Apply what you read:
a – In the food safety article below, rewrite the paragraph beginning "At its core, FSMA will address" as a short list that keeps its main facts.
b – List every person named in the food safety article below.
c – According to the food safety article below, how many people did this summer's cantaloupe recall kill?

FDA: When It Comes to Food Safety, We Can’t Hurry

The FDA pushes back against a lawsuit claiming it is dragging its feet on the Food Safety Modernization Act.
(Photo: Adam Gault/Getty Images)
Dec 4, 2012· 1 MIN READ
Clare Leschin-Hoar's stories on seafood and food politics have appeared in Scientific American, Eating Well and elsewhere.

No one wants to worry about getting sick from simply eating lunch or dinner. President Obama took steps to ensure the safety of our food by signing the historic Food Safety Modernization Act (FSMA) nearly two years ago. So why is it taking so long for the mandated changes to be put into place?

Industry watchers say the agency has had more than enough time to enact the law. In August, the Center for Food Safety and the Center for Environmental Health filed a lawsuit, saying the U.S. Food & Drug Administration missed mandatory deadlines and has failed to implement and enforce the Act.

But the FDA is pushing back, claiming the enormity and scope of enacting FSMA, “cannot be overstated” and has asked that a lawsuit filed by two advocacy groups be dismissed.

“Because of the interrelationship among the rules, each rule cannot be developed in a vacuum, but must be coordinated with other regulations,” said the FDA in a motion filed on Friday (.pdf). The agency also maintains its enforcement actions, and those of the Office of Budget and Management, are not subject to judicial review.

At its core, FSMA will address food safety in imported and processed food, and will tackle issues of produce contamination as well. Food safety laws implemented by the FDA haven’t had a major overhaul since the 1930s—a stunning fact, given that statistics from the Centers for Disease Control and Prevention estimate that one in six Americans (or 48 million people) get sick from foodborne illnesses each year, resulting in 3,000 deaths.

Charles Margulis, a spokesperson for the Center for Environmental Health, tells TakePart that he hadn’t yet seen the FDA petition to dismiss the lawsuit.

“This year has been one of the worst for food safety. The law is needed and the FDA needs to be moved more quickly. We hope the courts take the Act seriously because the agency isn’t,” he said.

Indeed, there have been a number of high-profile food recalls recently, including the widespread Sunland, Inc. peanut-butter recall, and this summer’s cantaloupe recall, which killed two and sickened 178 in 21 states.

George Kimbrell, senior attorney for the Center for Food Safety, tells Reuters that the FDA is breaking the law.

“They are not disputing that they missed the deadlines Congress set. They are just arguing those deadlines essentially don’t matter.”

Dataset:
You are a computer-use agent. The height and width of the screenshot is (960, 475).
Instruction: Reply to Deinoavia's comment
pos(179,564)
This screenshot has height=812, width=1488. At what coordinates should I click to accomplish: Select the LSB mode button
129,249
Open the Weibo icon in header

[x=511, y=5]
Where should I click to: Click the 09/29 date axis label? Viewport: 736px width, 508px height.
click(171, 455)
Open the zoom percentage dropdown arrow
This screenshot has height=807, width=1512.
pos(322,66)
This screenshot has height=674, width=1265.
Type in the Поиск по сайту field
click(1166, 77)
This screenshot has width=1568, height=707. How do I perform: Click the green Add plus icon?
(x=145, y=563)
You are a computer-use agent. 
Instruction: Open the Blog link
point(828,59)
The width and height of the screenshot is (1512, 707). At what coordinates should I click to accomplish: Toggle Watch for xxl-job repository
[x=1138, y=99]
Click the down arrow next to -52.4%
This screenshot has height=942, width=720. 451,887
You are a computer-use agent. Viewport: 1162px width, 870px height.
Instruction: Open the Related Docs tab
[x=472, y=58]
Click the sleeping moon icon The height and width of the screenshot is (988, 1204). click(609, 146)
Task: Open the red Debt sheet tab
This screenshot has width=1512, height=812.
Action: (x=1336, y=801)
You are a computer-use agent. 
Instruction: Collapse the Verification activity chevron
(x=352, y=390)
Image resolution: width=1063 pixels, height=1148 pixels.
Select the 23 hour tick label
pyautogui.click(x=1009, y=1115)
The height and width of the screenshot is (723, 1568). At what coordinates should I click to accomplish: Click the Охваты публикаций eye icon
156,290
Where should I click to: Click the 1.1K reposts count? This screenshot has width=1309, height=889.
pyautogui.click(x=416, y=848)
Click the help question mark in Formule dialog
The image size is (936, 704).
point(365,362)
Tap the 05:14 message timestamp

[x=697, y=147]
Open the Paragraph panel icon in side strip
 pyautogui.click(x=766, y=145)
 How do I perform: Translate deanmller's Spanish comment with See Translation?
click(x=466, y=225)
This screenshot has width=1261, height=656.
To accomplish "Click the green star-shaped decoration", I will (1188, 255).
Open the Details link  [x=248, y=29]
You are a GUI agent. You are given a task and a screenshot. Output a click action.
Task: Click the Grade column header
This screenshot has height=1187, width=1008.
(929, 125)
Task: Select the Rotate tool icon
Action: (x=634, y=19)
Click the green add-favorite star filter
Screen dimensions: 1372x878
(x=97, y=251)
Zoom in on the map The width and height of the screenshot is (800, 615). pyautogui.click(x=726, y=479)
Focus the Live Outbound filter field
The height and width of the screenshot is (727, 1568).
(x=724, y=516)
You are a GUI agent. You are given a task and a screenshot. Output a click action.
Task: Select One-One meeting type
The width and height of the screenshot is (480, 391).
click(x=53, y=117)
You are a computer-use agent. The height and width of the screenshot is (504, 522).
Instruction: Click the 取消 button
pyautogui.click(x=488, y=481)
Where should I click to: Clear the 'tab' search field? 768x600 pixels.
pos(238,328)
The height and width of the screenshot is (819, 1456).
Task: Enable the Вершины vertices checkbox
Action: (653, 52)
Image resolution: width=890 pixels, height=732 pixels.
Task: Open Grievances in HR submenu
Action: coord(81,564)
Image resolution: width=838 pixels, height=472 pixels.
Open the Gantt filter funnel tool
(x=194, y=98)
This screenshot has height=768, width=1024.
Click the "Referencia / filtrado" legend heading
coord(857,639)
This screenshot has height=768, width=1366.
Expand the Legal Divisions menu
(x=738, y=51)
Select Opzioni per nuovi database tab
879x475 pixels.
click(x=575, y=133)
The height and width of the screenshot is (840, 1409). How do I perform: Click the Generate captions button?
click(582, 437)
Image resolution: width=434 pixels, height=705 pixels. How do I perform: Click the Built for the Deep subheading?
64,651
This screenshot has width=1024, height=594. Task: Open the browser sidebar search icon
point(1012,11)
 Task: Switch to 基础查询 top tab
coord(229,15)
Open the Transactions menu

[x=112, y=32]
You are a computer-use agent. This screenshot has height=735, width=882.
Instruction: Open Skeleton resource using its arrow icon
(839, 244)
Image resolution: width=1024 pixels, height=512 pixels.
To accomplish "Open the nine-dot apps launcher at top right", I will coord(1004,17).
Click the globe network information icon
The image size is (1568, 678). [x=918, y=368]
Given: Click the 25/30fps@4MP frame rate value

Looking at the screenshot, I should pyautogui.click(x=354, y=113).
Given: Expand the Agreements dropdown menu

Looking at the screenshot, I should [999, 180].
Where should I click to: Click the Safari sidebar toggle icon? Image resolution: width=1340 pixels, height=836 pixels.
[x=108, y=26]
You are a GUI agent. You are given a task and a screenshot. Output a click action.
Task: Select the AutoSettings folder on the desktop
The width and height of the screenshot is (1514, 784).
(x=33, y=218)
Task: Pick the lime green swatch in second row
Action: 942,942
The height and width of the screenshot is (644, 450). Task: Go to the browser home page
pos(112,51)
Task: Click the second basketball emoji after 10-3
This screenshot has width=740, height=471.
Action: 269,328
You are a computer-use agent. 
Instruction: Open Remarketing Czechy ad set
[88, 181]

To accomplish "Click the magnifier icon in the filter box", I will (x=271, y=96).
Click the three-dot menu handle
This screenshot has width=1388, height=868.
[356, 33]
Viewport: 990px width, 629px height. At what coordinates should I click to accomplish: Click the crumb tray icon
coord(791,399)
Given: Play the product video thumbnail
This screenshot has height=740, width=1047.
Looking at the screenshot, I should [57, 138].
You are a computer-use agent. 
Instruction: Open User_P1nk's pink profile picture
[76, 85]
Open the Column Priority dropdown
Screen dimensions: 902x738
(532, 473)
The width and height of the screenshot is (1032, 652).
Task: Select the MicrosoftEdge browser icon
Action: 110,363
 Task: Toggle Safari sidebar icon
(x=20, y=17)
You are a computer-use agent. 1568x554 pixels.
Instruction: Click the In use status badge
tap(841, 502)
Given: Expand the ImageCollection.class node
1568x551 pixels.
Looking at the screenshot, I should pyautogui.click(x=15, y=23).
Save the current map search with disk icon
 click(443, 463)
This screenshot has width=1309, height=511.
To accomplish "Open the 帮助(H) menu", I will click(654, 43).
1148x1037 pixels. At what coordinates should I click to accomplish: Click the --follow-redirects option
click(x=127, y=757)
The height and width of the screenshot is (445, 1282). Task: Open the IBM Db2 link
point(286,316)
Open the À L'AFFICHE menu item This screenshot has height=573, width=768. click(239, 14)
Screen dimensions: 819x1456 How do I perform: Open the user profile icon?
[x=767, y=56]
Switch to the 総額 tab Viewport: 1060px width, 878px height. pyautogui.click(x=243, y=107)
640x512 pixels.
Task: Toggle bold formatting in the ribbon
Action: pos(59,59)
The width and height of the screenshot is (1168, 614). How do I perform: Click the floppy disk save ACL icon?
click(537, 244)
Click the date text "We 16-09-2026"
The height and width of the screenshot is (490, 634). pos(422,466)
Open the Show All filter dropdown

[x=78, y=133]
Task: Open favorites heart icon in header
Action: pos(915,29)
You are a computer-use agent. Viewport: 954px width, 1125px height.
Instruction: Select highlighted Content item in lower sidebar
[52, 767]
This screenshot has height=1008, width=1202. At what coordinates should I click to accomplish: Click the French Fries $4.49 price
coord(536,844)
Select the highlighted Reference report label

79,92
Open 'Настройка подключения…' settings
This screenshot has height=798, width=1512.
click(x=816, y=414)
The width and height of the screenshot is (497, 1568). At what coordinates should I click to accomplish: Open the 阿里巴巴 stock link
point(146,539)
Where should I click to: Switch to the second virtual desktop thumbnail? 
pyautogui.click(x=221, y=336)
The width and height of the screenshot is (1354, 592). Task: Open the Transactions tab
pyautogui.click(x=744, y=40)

Answers below:
a –
- FSMA covers food safety in imported and processed food, as well as produce contamination.
- The FDA's food safety laws haven't had a major overhaul since the 1930s.
- The Centers for Disease Control and Prevention estimate that one in six Americans (48 million people) get sick from foodborne illnesses each year.
- These illnesses cause 3,000 deaths a year.

b –
- Adam Gault
- Clare Leschin-Hoar
- President Obama
- Charles Margulis
- George Kimbrell

c – Two people.